═════ RECORDS FOR THIS TASK

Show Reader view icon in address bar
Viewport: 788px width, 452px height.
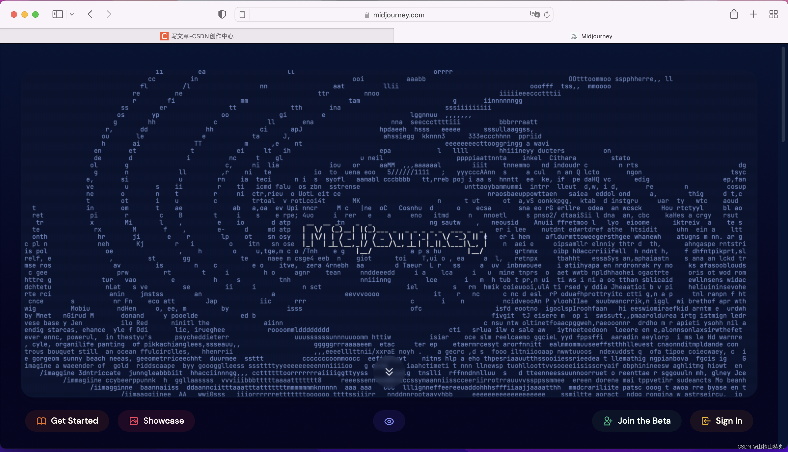242,15
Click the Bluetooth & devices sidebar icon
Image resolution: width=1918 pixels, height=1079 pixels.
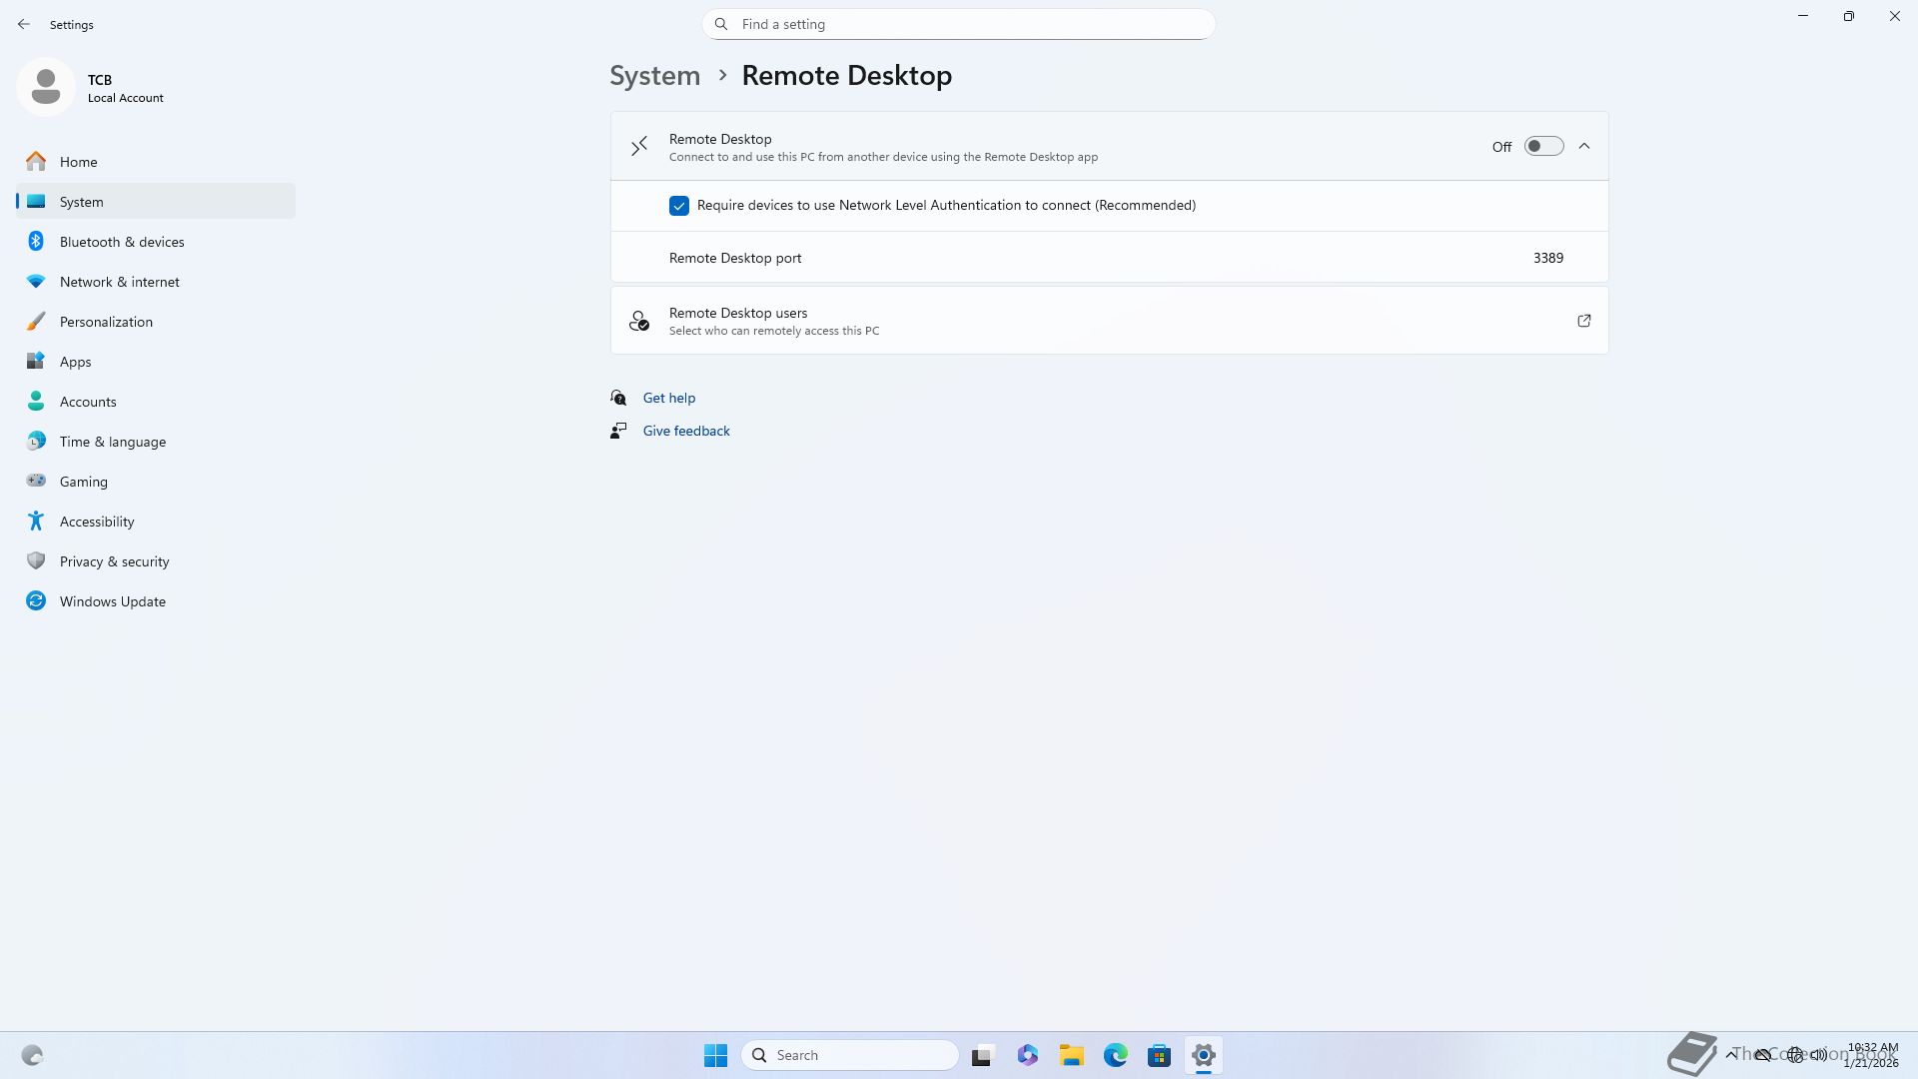[36, 242]
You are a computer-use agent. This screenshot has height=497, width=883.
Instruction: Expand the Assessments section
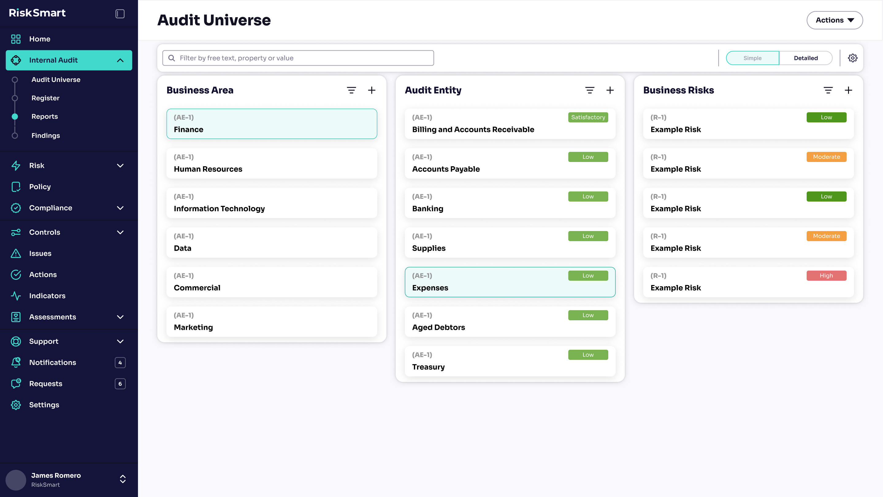coord(120,317)
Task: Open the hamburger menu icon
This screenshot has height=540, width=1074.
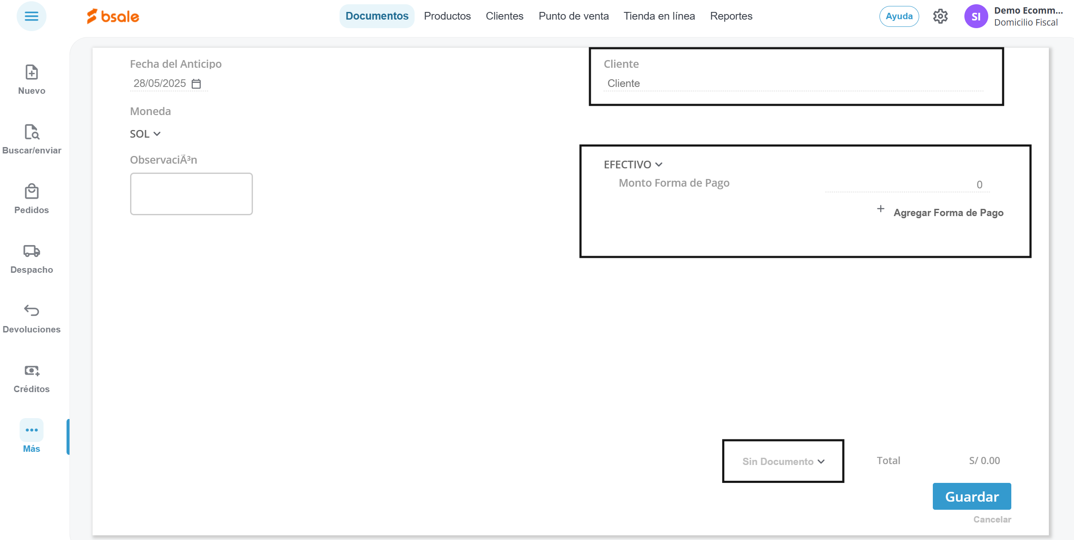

══════════

§ **WHAT IS NEEDED**: Leave out the pictures, then return every line of the data exactly.

§ **WRITTEN REPLY**:
Show Reader view icon in address bar
Viewport: 788px width, 452px height.
242,15
Click the Bluetooth & devices sidebar icon
Image resolution: width=1918 pixels, height=1079 pixels.
[36, 242]
You are a computer-use agent. This screenshot has height=497, width=883.
Instruction: Expand the Assessments section
coord(120,317)
Task: Open the hamburger menu icon
This screenshot has height=540, width=1074.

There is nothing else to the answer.